Develop Goals that Align With Your Purpose
You’ve established your purpose and have an idea of how you want to fulfill it; now is the time to develop goals. A real-world example of this is Facebook’s new Small Business Grant Program. The company is offering $100 million in grants to small businesses impacted by COVID-19. They have funding goals for each state, as well as a breakdown of what they hope these funds accomplish for each small business. So, be sure to attach goals to your purpose statement to help ensure that your strategies achieve what you want them to. Again, this can be something as simple—and powerful— as the number of staff that has participated in virtual volunteering or food donated to a local pantry.
Measure Everything and Ask for Feedback From Customers
Having a purpose, developing a strategy around it, and implementing your plan are necessary steps. However, you won’t know if your tactics are successful unless you measure them. In addition to developing goals, you should also create metrics around your purpose statement actions, these can be dollar amounts, time served, or a broad aspect of community improvement. Also, be sure to ask for feedback from customers about how your programs or initiatives have impacted the community. Both of these methods will help you measure the impact of your purpose statement strategies.

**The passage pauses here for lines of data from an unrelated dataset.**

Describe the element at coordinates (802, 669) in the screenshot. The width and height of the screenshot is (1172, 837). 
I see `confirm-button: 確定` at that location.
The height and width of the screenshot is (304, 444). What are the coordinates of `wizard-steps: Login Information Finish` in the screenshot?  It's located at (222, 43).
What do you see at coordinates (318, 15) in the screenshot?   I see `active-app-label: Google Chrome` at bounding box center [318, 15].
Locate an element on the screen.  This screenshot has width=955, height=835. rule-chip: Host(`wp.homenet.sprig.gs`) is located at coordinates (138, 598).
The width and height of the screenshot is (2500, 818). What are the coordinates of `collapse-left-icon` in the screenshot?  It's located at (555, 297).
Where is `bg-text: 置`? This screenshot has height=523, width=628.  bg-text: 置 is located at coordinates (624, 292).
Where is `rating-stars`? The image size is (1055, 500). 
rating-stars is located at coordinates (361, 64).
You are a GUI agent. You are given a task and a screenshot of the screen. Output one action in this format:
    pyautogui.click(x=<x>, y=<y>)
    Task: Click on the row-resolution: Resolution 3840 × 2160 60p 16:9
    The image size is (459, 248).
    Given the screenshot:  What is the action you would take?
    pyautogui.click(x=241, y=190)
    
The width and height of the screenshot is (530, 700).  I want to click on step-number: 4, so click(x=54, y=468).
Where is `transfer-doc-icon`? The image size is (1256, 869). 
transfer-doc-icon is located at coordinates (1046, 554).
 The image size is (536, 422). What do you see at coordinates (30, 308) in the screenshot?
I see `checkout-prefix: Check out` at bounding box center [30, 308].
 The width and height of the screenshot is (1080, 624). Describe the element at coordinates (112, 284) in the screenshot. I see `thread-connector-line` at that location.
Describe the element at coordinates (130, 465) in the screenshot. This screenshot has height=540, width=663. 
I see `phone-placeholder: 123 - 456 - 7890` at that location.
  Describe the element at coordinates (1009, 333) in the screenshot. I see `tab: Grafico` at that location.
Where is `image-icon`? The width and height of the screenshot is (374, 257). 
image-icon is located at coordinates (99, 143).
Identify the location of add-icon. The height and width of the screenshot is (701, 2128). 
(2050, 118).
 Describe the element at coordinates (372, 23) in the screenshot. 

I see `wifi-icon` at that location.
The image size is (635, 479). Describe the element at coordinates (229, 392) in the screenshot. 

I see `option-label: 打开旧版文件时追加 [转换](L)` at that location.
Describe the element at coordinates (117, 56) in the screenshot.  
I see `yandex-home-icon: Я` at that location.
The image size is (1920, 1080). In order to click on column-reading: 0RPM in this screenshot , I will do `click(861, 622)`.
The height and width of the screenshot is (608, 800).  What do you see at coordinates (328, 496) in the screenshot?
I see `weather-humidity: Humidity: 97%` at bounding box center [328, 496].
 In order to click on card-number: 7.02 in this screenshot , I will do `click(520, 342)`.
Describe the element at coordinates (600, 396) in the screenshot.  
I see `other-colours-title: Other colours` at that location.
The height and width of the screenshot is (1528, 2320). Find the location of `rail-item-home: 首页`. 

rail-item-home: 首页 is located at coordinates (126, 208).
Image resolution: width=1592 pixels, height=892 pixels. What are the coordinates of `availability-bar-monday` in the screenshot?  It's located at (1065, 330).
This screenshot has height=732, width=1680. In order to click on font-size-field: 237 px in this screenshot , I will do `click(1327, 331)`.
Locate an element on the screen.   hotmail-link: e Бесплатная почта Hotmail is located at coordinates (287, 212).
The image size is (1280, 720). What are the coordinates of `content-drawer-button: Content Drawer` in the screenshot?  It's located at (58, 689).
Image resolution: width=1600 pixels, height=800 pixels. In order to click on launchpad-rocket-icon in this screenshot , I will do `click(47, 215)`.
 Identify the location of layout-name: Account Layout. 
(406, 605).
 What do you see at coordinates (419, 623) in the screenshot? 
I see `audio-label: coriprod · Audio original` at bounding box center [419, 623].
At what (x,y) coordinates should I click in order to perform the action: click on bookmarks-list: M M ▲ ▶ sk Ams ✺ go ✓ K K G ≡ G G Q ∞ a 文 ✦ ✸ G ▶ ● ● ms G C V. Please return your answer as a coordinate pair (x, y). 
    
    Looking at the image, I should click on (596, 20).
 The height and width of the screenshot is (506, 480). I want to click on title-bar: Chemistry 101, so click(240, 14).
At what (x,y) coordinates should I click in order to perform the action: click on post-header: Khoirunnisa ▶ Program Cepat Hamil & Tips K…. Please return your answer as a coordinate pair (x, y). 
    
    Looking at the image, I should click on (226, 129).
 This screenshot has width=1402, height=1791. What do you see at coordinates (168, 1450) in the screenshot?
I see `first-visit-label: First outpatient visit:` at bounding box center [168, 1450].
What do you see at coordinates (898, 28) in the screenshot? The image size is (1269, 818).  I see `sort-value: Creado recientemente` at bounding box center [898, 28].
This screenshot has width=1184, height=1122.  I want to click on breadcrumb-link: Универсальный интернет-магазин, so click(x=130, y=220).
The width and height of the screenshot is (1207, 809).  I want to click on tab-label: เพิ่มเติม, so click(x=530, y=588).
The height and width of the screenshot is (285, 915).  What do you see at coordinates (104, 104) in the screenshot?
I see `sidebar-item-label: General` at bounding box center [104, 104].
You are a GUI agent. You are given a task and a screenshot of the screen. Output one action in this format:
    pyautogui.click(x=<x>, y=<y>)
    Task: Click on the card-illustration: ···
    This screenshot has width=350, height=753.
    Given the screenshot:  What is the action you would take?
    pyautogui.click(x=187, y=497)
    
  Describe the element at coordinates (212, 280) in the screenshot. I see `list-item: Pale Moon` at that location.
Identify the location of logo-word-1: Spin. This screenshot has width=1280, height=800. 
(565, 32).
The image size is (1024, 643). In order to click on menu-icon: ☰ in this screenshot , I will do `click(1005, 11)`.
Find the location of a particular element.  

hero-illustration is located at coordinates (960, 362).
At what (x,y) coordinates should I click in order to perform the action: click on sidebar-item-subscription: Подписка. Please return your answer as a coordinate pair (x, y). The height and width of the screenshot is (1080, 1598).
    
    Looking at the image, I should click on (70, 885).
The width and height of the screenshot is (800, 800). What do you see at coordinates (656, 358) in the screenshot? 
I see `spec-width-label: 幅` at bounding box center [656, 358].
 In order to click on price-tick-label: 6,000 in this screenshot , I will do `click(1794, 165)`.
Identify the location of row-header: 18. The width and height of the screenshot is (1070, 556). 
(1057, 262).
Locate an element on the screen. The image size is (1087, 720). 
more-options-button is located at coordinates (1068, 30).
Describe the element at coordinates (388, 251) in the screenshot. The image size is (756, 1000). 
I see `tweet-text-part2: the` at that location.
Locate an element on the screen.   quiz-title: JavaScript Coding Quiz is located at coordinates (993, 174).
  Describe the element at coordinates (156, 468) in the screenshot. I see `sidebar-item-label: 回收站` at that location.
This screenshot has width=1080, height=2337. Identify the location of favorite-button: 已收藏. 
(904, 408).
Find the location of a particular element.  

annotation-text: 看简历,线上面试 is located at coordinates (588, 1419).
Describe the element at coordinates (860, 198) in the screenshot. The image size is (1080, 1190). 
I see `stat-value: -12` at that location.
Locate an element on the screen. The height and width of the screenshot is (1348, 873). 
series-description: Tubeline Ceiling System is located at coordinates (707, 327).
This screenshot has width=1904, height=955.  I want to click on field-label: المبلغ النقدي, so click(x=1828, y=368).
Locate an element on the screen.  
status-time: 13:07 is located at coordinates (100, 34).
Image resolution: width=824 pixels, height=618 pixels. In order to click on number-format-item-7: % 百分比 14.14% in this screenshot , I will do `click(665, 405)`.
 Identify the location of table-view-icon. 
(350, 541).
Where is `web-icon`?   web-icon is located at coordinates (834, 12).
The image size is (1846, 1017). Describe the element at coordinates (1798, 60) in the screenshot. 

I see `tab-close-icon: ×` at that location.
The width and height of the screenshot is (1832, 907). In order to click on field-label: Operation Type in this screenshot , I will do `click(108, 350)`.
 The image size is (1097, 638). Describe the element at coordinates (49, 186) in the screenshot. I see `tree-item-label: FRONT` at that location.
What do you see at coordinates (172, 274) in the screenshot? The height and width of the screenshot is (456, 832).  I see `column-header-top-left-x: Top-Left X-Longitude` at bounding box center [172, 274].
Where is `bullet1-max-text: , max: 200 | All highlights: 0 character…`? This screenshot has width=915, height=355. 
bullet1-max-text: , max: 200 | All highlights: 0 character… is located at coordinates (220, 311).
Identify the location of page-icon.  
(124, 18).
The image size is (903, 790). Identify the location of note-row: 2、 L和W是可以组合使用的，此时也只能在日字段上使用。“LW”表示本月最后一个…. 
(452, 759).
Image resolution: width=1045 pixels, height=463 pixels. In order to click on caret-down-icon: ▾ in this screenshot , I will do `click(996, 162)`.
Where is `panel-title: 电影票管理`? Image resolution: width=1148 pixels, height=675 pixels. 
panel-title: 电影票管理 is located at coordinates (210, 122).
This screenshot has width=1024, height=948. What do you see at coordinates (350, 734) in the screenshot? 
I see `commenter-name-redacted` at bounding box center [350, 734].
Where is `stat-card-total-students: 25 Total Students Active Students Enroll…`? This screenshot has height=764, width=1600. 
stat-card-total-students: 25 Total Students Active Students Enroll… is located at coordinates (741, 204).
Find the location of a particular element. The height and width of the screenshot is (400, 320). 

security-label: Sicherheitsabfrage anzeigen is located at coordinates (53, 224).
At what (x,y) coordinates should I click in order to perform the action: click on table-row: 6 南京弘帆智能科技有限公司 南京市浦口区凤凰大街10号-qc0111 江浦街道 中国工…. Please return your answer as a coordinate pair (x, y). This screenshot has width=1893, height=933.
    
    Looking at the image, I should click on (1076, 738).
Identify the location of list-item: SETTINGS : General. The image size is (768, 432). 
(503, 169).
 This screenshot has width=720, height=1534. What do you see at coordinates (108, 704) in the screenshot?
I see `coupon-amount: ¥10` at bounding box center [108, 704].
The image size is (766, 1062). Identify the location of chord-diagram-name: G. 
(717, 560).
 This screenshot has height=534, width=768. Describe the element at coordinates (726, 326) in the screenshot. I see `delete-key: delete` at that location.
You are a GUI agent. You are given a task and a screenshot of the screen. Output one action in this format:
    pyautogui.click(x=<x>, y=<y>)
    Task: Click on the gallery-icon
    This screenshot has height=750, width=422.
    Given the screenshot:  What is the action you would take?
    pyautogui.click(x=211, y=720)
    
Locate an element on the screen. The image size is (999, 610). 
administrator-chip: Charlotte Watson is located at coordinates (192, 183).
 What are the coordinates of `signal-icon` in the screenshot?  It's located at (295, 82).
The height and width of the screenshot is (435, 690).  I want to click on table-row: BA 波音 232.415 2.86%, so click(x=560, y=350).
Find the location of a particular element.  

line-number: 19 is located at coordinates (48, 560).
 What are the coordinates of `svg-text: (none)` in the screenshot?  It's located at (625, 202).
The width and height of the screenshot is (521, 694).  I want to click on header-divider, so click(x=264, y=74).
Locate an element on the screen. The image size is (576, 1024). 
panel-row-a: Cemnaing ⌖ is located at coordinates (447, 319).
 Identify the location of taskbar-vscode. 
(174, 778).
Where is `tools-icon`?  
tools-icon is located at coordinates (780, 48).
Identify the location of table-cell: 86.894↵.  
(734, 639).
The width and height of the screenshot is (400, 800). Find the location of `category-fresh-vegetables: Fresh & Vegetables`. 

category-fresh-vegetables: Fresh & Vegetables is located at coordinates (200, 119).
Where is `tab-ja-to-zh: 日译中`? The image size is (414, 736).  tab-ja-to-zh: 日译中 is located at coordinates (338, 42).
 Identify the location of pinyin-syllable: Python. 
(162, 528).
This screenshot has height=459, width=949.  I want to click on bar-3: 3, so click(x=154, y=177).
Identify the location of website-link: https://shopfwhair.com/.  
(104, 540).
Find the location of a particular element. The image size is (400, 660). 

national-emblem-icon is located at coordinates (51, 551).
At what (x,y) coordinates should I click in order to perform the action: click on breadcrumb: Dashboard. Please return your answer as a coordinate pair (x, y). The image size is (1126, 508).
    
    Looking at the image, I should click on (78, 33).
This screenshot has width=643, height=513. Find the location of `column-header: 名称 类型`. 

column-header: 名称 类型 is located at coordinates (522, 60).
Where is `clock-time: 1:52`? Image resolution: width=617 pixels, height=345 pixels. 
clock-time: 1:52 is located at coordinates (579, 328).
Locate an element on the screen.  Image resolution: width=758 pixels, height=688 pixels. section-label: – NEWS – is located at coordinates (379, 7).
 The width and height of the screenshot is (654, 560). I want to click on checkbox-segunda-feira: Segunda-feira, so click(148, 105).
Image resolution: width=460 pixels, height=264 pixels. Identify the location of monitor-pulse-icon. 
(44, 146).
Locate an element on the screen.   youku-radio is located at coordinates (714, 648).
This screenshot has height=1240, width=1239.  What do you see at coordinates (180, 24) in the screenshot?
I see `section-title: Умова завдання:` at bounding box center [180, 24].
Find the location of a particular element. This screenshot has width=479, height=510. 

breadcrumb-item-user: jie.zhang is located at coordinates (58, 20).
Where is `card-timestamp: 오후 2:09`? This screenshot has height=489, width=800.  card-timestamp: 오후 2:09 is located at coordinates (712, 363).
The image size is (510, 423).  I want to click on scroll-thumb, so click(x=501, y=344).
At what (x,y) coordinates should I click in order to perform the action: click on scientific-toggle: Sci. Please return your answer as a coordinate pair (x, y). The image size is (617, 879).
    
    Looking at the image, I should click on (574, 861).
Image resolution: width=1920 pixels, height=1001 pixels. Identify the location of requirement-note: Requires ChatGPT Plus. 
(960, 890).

Let Purpose Lead to Long-Term Action
As a small business owner, you are a part of the foundation of your community. Not only are you supplying jobs and bringing revenue into an area, but you also have the means and influence to improve the community around you. In addition to the bottom line, your small business’s purpose statement allows you to address issues that are relevant to their company operations. Showing customers that you care enough to create a purpose that impacts them isn’t just a smart thing to do; it is also the best thing to do, especially during times like these.